Core Concepts
A hybrid framework that combines automated object tracking with minimal human input by leveraging self-supervised learning to intelligently detect and correct tracker failures.
Abstract
The proposed framework, called SSLTrack, aims to consistently produce high-quality object tracks with minimal human involvement. It combines an automated object tracker with a self-supervised learning module that learns a tailored representation for the target objects.
The key idea is to use this self-supervised representation to actively monitor the tracked object and detect when the tracker is failing. When a failure is detected, the framework solicits human input to re-localize the object and continue tracking. This approach allows the framework to be agnostic to the underlying automated tracker used, benefiting from ongoing progress in improving such trackers.
The experiments demonstrate the versatility of the framework, showing that it outperforms existing hybrid tracking methods, including state-of-the-art approaches, across three challenging datasets. The advantage is particularly pronounced for small, fast-moving, or occluded objects, which are the most challenging cases for automated trackers.
The framework first learns the self-supervised object representation offline using unlabeled videos. During online tracking, it compares the representation of the tracked object to the reference template to detect tracking failures. A neighborhood search approach is used to intelligently select the frames that need human annotation, minimizing the overall human effort required.
The experiments show that the proposed framework can achieve higher tracking accuracy with less human involvement compared to prior work. For example, on the ImageNet VID dataset, the framework achieves 0.84 recall using only 4.5 boxes per object, whereas the state-of-the-art hybrid approach requires 4.9 boxes per object to achieve 0.81 recall.
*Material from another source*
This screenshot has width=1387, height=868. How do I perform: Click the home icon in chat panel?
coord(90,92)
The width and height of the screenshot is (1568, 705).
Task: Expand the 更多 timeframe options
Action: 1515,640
This translates to significant savings in annotation time and cost for large-scale datasets.
Stats
It would take at least 427 hours to annotate the standard MOT16 tracking dataset, which has 14 videos, at a rate of 5.25 seconds per bounding box.
Annotating a dataset of 1 million objects would cost $107,190 using the state-of-the-art hybrid approach, compared to $98,445 using the proposed framework.
Quotes
"The key idea is to tailor a module for each dataset to intelligently decide when an object tracker is failing and so humans should be brought in to re-localize an object for continued tracking."
"Since labeled data is not needed, our approach can be applied to novel object categories."